The space race has always been a gamble, but for workers in Britain’s aerospace sector, the stakes have never felt higher. Yesterday’s catastrophic failure of a critical NASA test rocket sent shockwaves through the industry, as British aerospace giants BAE Systems and Rolls-Royce issued urgent warnings about the impact on jobs and supply chains. The explosion, which ripped through a prototype designed to return astronauts to the Moon, has raised serious questions about the timeline and cost of the Artemis programme. For the skilled engineers and factory workers in Derby and Bristol who rely on these contracts, this is not just a setback for space exploration. It is a direct hit to wages, stability, and the future of British manufacturing.
The rocket in question was a test article for the Space Launch System, the US space agency’s heavy-lift vehicle intended to carry crew modules to lunar orbit. While NASA officials are still sifting through the debris to determine the cause, the blast has reignited fears that the project is over budget and behind schedule. That means less work for UK suppliers. BAE Systems, which builds key avionics for the Orion capsule, warned in a statement that “any delays to the Artemis programme will have a knock-on effect on our order books and the livelihoods of thousands.” Rolls-Royce, which develops nuclear power systems for future deep-space probes, said it was “monitoring the situation closely” but acknowledged that the incident could slow investment.
This is not a distant problem for the Ministry of Defence or for City investors. It is a kitchen-table crisis for the families in Filton and Glasgow who put rivets and wiring into these machines. The aerospace sector in Britain employs over 100,000 people directly, many of them in high-skilled, well-paid union jobs. These are the kinds of positions that have kept the North and the Midlands afloat as other industries have vanished. A delay or budget cut to Artemis would mean fewer overtime shifts, less hiring, and potentially layoffs. The unions have already begun to mobilise. Unite the union’s national officer for aerospace, John Cooper, said: “We cannot allow the workers who build these rockets to pay the price for a technical failure. The government must step in to protect these jobs if NASA pulls back.”

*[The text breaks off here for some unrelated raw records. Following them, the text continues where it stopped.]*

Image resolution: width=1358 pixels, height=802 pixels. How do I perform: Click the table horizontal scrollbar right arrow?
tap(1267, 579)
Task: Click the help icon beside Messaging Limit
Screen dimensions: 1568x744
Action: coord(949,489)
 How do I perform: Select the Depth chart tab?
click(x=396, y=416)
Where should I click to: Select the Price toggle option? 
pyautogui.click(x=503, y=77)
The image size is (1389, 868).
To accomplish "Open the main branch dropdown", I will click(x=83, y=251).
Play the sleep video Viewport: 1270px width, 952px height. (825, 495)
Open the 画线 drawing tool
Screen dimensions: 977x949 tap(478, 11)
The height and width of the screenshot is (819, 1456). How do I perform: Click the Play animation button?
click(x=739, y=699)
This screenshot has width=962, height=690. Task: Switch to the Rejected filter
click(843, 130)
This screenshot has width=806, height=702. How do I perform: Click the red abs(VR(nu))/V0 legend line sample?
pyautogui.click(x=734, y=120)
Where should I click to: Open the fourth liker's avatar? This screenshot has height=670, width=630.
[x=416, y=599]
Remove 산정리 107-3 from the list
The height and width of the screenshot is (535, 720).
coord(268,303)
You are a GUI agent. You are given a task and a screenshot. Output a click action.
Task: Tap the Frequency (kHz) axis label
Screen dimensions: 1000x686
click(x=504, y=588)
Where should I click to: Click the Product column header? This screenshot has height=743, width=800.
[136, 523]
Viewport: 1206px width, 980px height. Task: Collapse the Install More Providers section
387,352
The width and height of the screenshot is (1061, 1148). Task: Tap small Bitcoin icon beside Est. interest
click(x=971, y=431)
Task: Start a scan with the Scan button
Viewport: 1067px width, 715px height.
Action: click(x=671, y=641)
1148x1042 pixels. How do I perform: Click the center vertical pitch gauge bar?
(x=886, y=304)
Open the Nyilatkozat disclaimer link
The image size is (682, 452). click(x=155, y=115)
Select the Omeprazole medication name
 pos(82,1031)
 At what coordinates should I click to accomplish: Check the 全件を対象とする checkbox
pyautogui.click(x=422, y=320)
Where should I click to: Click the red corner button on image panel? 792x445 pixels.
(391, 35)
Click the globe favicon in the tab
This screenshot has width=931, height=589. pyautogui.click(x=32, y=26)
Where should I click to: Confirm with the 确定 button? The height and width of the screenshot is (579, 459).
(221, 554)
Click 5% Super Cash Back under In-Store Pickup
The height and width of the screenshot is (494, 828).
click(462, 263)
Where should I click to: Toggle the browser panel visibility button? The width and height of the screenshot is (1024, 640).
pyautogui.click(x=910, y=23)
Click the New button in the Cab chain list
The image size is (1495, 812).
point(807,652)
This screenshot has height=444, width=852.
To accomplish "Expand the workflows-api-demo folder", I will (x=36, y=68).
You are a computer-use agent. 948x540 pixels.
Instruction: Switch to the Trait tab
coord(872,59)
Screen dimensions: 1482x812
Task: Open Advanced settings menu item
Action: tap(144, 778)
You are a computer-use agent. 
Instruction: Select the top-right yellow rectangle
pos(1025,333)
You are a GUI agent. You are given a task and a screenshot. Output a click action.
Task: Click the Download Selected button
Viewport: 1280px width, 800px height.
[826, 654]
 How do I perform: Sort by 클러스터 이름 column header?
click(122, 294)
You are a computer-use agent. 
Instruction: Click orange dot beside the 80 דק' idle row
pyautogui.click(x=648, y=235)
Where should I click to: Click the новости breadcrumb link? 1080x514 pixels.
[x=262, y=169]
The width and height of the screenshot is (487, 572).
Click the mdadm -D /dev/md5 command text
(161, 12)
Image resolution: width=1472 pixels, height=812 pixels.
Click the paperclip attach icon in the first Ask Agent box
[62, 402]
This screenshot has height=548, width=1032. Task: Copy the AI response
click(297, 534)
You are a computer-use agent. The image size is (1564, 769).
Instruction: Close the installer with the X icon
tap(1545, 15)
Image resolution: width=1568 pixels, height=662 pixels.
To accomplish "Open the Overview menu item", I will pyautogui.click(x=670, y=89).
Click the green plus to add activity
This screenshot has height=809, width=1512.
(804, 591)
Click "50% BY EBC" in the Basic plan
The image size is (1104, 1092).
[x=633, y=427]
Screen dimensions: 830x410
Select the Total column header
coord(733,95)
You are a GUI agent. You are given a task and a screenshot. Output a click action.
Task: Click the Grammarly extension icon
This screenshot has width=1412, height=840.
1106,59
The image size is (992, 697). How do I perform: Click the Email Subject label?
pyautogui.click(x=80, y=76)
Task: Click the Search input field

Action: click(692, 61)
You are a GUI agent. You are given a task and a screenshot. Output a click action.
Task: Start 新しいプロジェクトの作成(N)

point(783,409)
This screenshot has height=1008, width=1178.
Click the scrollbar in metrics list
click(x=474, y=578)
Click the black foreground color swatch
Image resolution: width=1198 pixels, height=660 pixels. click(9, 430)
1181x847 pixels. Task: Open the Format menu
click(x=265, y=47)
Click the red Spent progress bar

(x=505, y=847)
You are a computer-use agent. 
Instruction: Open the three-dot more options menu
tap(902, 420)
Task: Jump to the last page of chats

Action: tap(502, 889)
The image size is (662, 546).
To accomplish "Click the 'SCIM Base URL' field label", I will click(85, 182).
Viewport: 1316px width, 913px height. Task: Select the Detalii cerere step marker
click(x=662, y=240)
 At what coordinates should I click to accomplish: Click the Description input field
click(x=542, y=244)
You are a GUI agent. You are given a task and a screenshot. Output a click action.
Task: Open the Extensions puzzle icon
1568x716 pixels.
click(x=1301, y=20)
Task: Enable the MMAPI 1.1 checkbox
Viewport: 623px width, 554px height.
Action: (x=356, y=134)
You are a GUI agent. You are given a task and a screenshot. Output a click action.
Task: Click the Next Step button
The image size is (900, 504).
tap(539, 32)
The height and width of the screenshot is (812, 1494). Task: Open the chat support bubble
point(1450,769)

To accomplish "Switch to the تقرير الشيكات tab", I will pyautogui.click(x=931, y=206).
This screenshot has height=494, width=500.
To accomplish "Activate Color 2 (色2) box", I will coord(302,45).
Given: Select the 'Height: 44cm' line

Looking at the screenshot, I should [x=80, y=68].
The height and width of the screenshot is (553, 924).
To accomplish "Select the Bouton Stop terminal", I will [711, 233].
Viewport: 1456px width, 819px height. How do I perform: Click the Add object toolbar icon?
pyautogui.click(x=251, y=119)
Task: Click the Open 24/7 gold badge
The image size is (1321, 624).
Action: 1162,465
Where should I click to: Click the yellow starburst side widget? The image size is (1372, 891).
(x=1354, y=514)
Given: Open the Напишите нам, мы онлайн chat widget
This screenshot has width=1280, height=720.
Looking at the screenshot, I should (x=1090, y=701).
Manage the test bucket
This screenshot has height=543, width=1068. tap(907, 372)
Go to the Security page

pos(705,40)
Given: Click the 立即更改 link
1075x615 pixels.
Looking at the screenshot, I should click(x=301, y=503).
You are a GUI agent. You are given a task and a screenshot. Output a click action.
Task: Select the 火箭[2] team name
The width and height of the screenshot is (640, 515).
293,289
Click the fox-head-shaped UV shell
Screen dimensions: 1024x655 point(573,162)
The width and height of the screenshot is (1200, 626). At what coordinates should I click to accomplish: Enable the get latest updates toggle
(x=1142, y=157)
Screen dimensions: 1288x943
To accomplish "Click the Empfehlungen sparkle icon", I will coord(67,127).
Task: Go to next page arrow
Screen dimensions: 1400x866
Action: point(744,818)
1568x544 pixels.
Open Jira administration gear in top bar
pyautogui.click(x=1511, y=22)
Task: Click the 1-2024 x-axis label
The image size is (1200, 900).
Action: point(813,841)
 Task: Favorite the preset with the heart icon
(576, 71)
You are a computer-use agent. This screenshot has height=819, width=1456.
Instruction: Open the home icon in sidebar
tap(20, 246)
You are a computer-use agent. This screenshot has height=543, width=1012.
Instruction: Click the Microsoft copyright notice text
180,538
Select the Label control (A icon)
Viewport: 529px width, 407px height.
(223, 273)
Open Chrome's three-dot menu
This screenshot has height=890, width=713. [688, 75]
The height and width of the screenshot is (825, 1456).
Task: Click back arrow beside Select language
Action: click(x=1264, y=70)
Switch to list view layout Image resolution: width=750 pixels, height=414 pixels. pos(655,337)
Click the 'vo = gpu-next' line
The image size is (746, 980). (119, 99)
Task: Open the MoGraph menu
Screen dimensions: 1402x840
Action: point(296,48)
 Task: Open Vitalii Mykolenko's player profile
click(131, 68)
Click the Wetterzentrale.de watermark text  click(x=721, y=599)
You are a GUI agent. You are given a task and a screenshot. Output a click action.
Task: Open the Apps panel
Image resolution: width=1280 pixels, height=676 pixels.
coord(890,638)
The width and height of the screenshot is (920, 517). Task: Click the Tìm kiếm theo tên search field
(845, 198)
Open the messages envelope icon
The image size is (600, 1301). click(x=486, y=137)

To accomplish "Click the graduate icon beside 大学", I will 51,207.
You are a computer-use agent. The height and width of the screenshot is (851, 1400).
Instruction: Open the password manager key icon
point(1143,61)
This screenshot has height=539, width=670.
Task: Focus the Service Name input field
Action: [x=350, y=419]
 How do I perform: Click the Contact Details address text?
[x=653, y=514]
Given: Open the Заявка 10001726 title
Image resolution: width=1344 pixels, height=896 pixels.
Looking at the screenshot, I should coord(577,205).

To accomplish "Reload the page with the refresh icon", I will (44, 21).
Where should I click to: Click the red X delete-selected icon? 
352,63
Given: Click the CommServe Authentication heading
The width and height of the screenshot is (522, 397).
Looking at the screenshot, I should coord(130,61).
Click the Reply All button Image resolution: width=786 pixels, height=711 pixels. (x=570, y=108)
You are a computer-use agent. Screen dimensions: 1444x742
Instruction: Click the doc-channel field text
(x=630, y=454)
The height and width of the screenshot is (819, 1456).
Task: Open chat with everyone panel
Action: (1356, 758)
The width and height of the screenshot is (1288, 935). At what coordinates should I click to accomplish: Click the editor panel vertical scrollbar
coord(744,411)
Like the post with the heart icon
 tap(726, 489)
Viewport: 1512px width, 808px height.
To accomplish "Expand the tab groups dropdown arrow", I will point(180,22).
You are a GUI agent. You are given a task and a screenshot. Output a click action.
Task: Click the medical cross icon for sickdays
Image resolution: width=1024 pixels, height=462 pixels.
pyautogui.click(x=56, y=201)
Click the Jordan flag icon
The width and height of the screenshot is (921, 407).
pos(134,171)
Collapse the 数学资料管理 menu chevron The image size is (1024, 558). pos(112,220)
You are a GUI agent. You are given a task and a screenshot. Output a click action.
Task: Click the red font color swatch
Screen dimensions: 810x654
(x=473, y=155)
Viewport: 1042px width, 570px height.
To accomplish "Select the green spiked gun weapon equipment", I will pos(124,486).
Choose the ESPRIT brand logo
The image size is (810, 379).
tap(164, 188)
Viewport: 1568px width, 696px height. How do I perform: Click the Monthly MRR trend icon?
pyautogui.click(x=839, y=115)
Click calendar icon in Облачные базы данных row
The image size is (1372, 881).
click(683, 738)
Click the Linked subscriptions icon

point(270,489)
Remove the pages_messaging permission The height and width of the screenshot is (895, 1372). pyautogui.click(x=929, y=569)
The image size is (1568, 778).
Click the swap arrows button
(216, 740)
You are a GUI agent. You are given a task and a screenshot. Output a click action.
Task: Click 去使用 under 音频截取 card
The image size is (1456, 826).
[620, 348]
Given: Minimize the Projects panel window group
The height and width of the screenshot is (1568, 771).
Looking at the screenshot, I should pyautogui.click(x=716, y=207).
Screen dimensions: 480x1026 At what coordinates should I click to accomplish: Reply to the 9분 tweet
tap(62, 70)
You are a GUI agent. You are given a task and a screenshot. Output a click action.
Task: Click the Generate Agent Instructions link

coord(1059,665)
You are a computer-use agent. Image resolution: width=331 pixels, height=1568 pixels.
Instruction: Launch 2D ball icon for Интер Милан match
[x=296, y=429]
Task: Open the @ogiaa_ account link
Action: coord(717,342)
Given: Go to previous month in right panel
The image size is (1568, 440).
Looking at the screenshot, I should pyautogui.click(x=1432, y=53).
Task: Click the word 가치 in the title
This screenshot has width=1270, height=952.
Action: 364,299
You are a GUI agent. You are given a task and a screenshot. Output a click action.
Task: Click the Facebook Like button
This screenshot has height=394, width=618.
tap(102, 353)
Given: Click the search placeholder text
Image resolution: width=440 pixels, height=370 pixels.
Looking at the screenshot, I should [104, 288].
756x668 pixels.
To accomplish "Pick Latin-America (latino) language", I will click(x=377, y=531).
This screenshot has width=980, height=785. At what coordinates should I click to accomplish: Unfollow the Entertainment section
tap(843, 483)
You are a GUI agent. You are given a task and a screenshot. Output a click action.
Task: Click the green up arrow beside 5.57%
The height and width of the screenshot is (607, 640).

The economic context could not be more brutal. With food prices still climbing and energy bills swallowing a third of the average wage, the loss of a single high-paying aerospace job can tip a household into poverty. In Derby, where Rolls-Royce has already cut thousands of jobs in recent years, the hope of a lunar reboot was a lifeline. Sarah Hughes, a 44-year-old welder at a sub-contractor plant in Bristol, told me: “I work 50 hours a week to keep a roof over my kids’ heads. If this Moon money dries up, there’s nowhere else to go. The high street is dead. The steelworks are gone.” Her sentiment is echoed across the sector. For all the talk of a “new space age”, the reality for those on the shop floor is that their mortgage payments depend on a rocket that hasn’t even flown yet.
The Labour frontbench has already seized on the report. Shadow business secretary Ed Miliband called for a “comprehensive review” of UK space contracts and warned that “working families cannot be collateral damage in a race to the Moon.” The Tories, meanwhile, are downplaying the risk, insisting that “British aerospace remains resilient.” But if the US Congress decides to pull the plug, words will not pay the gas bill.
For now, the whir of the lathes and the hiss of the welding torches continues in the factories of the space industry. But the explosion has left a cloud over every shift. Whether you believe in the mission or not, the rockets of the world are made by human hands. And those hands are increasingly worried about what comes next.